**Work instructions**
Once the records have been read, set every one down as it stands.
----- Given information
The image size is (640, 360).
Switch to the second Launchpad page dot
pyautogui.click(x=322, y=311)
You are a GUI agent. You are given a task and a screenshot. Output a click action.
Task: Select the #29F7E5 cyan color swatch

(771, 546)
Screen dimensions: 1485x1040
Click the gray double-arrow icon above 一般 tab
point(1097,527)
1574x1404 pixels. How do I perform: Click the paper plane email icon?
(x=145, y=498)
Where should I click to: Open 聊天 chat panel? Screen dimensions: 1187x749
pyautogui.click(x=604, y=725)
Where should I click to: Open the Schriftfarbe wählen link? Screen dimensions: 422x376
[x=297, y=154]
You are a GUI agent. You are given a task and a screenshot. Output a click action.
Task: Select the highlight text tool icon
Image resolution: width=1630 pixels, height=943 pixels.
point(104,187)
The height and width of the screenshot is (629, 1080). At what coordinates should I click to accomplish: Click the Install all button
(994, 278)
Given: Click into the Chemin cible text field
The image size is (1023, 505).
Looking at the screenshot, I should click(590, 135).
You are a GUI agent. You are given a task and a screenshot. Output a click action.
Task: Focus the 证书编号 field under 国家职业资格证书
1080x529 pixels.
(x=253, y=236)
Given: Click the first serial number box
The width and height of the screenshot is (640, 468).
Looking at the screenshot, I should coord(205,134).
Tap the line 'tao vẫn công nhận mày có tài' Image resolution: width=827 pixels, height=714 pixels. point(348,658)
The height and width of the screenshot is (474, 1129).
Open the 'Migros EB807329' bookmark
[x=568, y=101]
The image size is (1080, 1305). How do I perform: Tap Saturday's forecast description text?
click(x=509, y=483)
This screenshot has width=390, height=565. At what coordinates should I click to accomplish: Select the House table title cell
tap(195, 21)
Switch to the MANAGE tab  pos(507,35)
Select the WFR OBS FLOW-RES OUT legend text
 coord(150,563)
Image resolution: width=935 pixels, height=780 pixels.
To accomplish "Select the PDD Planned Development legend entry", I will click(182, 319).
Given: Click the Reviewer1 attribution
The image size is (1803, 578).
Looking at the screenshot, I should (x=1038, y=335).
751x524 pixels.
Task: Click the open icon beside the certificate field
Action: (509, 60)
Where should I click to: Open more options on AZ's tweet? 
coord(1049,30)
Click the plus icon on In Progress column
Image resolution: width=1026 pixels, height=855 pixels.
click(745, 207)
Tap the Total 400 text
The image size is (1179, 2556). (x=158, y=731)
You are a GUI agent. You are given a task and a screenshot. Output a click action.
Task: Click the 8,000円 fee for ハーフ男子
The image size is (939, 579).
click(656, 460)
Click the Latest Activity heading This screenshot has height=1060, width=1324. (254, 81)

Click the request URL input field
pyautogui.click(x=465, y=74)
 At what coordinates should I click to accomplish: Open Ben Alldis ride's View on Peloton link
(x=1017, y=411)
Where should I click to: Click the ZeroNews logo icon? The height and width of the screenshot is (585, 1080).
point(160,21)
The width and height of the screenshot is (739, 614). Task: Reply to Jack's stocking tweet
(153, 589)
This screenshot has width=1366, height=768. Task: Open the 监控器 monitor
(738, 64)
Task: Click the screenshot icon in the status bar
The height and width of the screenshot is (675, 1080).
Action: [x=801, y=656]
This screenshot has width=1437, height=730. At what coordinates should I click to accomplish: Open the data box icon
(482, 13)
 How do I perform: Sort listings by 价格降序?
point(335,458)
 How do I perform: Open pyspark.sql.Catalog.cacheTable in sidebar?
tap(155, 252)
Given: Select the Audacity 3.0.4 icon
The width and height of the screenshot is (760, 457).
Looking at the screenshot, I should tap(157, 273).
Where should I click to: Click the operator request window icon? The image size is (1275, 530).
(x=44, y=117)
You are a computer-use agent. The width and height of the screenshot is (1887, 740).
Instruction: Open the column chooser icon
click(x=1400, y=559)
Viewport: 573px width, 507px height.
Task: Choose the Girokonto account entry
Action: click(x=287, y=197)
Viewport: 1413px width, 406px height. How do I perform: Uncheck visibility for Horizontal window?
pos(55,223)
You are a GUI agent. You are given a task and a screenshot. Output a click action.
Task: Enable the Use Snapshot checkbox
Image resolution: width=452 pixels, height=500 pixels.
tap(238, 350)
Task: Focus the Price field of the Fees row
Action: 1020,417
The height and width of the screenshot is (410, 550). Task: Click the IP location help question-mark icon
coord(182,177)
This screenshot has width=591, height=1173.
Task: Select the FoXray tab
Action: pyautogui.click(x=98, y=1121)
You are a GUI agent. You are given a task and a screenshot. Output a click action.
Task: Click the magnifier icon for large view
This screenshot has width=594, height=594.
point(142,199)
----------
**The answer**
The image size is (640, 360).
Switch to the second Launchpad page dot
pyautogui.click(x=322, y=311)
You are a GUI agent. You are given a task and a screenshot. Output a click action.
Task: Select the #29F7E5 cyan color swatch

(771, 546)
Screen dimensions: 1485x1040
Click the gray double-arrow icon above 一般 tab
point(1097,527)
1574x1404 pixels. How do I perform: Click the paper plane email icon?
(x=145, y=498)
Where should I click to: Open 聊天 chat panel? Screen dimensions: 1187x749
pyautogui.click(x=604, y=725)
Where should I click to: Open the Schriftfarbe wählen link? Screen dimensions: 422x376
[x=297, y=154]
You are a GUI agent. You are given a task and a screenshot. Output a click action.
Task: Select the highlight text tool icon
Image resolution: width=1630 pixels, height=943 pixels.
point(104,187)
The height and width of the screenshot is (629, 1080). At what coordinates should I click to accomplish: Click the Install all button
(994, 278)
Given: Click into the Chemin cible text field
The image size is (1023, 505).
Looking at the screenshot, I should click(590, 135).
You are a GUI agent. You are given a task and a screenshot. Output a click action.
Task: Focus the 证书编号 field under 国家职业资格证书
1080x529 pixels.
(x=253, y=236)
Given: Click the first serial number box
The width and height of the screenshot is (640, 468).
Looking at the screenshot, I should coord(205,134).
Tap the line 'tao vẫn công nhận mày có tài' Image resolution: width=827 pixels, height=714 pixels. point(348,658)
The height and width of the screenshot is (474, 1129).
Open the 'Migros EB807329' bookmark
[x=568, y=101]
The image size is (1080, 1305). How do I perform: Tap Saturday's forecast description text?
click(x=509, y=483)
This screenshot has width=390, height=565. At what coordinates should I click to accomplish: Select the House table title cell
tap(195, 21)
Switch to the MANAGE tab  pos(507,35)
Select the WFR OBS FLOW-RES OUT legend text
 coord(150,563)
Image resolution: width=935 pixels, height=780 pixels.
To accomplish "Select the PDD Planned Development legend entry", I will click(182, 319).
Given: Click the Reviewer1 attribution
The image size is (1803, 578).
Looking at the screenshot, I should (x=1038, y=335).
751x524 pixels.
Task: Click the open icon beside the certificate field
Action: (509, 60)
Where should I click to: Open more options on AZ's tweet? 
coord(1049,30)
Click the plus icon on In Progress column
Image resolution: width=1026 pixels, height=855 pixels.
click(745, 207)
Tap the Total 400 text
The image size is (1179, 2556). (x=158, y=731)
You are a GUI agent. You are given a task and a screenshot. Output a click action.
Task: Click the 8,000円 fee for ハーフ男子
The image size is (939, 579).
click(656, 460)
Click the Latest Activity heading This screenshot has height=1060, width=1324. (254, 81)

Click the request URL input field
pyautogui.click(x=465, y=74)
 At what coordinates should I click to accomplish: Open Ben Alldis ride's View on Peloton link
(x=1017, y=411)
Where should I click to: Click the ZeroNews logo icon? The height and width of the screenshot is (585, 1080).
point(160,21)
The width and height of the screenshot is (739, 614). Task: Reply to Jack's stocking tweet
(153, 589)
This screenshot has width=1366, height=768. Task: Open the 监控器 monitor
(738, 64)
Task: Click the screenshot icon in the status bar
The height and width of the screenshot is (675, 1080).
Action: [x=801, y=656]
This screenshot has width=1437, height=730. At what coordinates should I click to accomplish: Open the data box icon
(482, 13)
 How do I perform: Sort listings by 价格降序?
point(335,458)
 How do I perform: Open pyspark.sql.Catalog.cacheTable in sidebar?
tap(155, 252)
Given: Select the Audacity 3.0.4 icon
The width and height of the screenshot is (760, 457).
Looking at the screenshot, I should tap(157, 273).
Where should I click to: Click the operator request window icon? The image size is (1275, 530).
(x=44, y=117)
You are a computer-use agent. The width and height of the screenshot is (1887, 740).
Instruction: Open the column chooser icon
click(x=1400, y=559)
Viewport: 573px width, 507px height.
Task: Choose the Girokonto account entry
Action: click(x=287, y=197)
Viewport: 1413px width, 406px height. How do I perform: Uncheck visibility for Horizontal window?
pos(55,223)
You are a GUI agent. You are given a task and a screenshot. Output a click action.
Task: Enable the Use Snapshot checkbox
Image resolution: width=452 pixels, height=500 pixels.
tap(238, 350)
Task: Focus the Price field of the Fees row
Action: 1020,417
The height and width of the screenshot is (410, 550). Task: Click the IP location help question-mark icon
coord(182,177)
This screenshot has width=591, height=1173.
Task: Select the FoXray tab
Action: pyautogui.click(x=98, y=1121)
You are a GUI agent. You are given a task and a screenshot. Output a click action.
Task: Click the magnifier icon for large view
This screenshot has width=594, height=594.
point(142,199)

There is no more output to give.